Goodspeed's CAROUSEL is a real nice clambake

Jacques Lamarre

Three stars

Over the past several years, director Rob Ruggiero has become Goodspeed Musical’s secret weapon. Generally showing an abundance of caution in their mainstage programming in East Haddam, Goodspeed has been safeguarding their tentpole summer productions by placing them in Ruggiero’s capable hands. (Full disclosure: Ruggiero recently directed the premiere of my play at TheaterWorks). The reason so many theatres trust him is his excellent taste (see aforementioned mention of my play), commitment to story and character, and his willingness to consider change without wholesale risk. Goodspeed’s 2012 partnership with Ruggiero is Rodger and Hammerstein’s Carousel.  Shockingly, the “Home of the American Musical” (as they tout on their press packet) has not presented a musical by these two giants since 1968 making this only the second R&H show in their illustrious history. Of course, the company could scarcely ask for a better steward than Ruggiero. The production, with excellent sets (Michael Schweikardt), costumes (Alejo Vietti) and lighting (John Lasiter), is presented in a straightforward, slightly dark manner, echoing the underlying cloudy subtexts of the musical.

Equally comfortable when working with drama, comedy and musicals, Ruggiero finds the heart of Carousel as a play. Blessed with what could be the finest score of an American musical, Carousel centers on the complicated courtship and marriage of a young factory girl and a carnival barker. Both characters are complex and the director realizes that they are more than two-dimensional romantic leads. Julie seems like she could be a standard ingenue, but she is willing to defy everything on impulse. After Billy strikes her, contrary to every modern standard, Julie remains firm in her resolution to stay with her husband. Billy, similarly, hides a broken, conflicted man under the veneer of a swaggering ne’er-do-well.

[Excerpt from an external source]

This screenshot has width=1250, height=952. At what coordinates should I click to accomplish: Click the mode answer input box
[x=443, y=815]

As Julie, Teal Wicks is a stunner. Her performance is heartbreaking in all of the right ways. Tragically, Wicks is leaving the production on August 8th and one can only hope that her replacement, Erin Davie, will match Wicks’ terrifically balanced sense of fragility and steel.

As her Billy Bigelow, James Snyder is slightly less successful. Blessed with an incredible voice and looks that seem sent from Central Casting, Snyder nails the scenes that require aggression. In the establishing “Carousel Waltz” and the essential duet “If I Loved You,” Snyder fails to capture the overt sexual magnetism and edge of danger inherent in the character. EVERYTHING about this man should tell Julie as a good girl to run, making her decision to stay all the more enthralling, delicious and frightening. During Billy’s epic “Soliloquy” about the impending birth of his child, Snyder hits all the notes and smacks the finale out of the park, while failing to impart the overwhelming pride, arrogance AND fear needed to sell the song emotionally.

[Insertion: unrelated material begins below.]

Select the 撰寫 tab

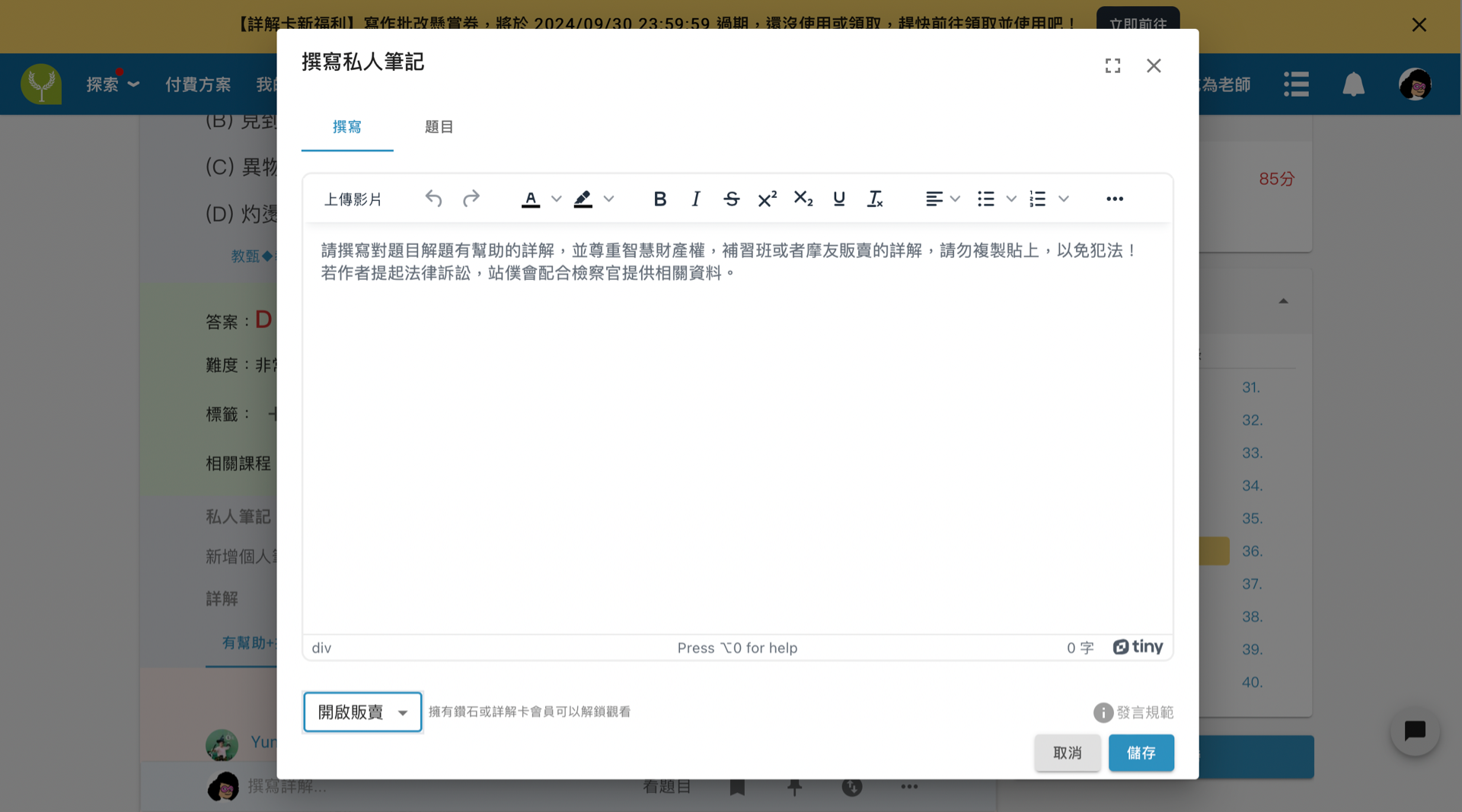[347, 127]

The secondary romantic leads are also a mixed success. As Julie’s best friend Carrie Pipperidge, Jenn Gambatese is appropriately comic and sings well, but is slightly artificial in her performance. Meanwhile, Jeff Kready as Carrie’s intended, Enoch, was an audience favorite in a performance that ranged from sweetly goofy to snottily imperious. Special credit goes to Tally Sessions (Jigger Craigin), Anne Kanengeiser (Nettie Fowler), Deanne Lorette (Mrs. Mullin) and particularly Eloise Kropp (Louise) for taking their smaller parts and magnifying them greatly with naturalism and excellent acting.

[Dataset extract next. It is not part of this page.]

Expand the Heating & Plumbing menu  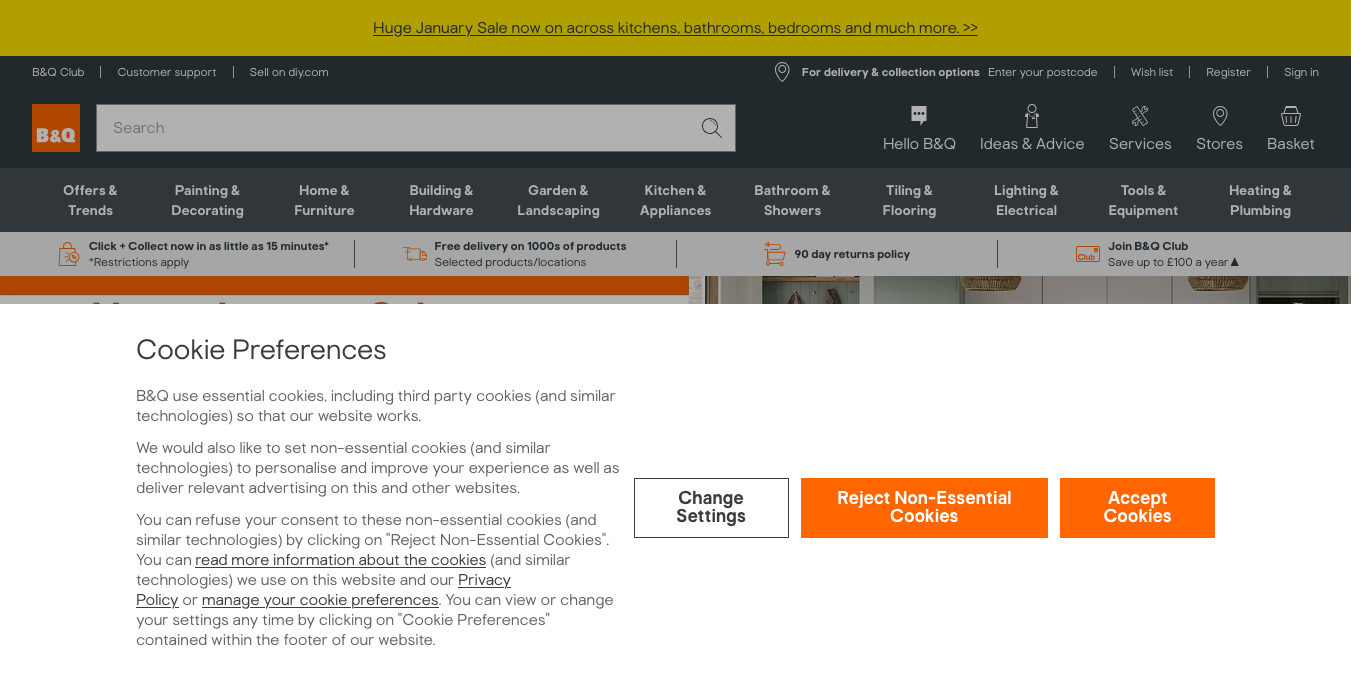[1260, 200]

Ruggiero handily solves the challenge of putting a grand carousel on Goodspeed’s small stage in a manner that I will not reveal here. Even as wonderful a director as Ruggiero is, he does not successfully solve the thorny challenges of Carousel’s Act 2 trip to Heaven and the dream ballet (particularly with a trio of scantily clad dancing horses) that pull the show off its realistic course. He quickly recovers with a finale that brings the show to a lovely and poignant close. After all, what ride on a carousel doesn’t have its ups and downs?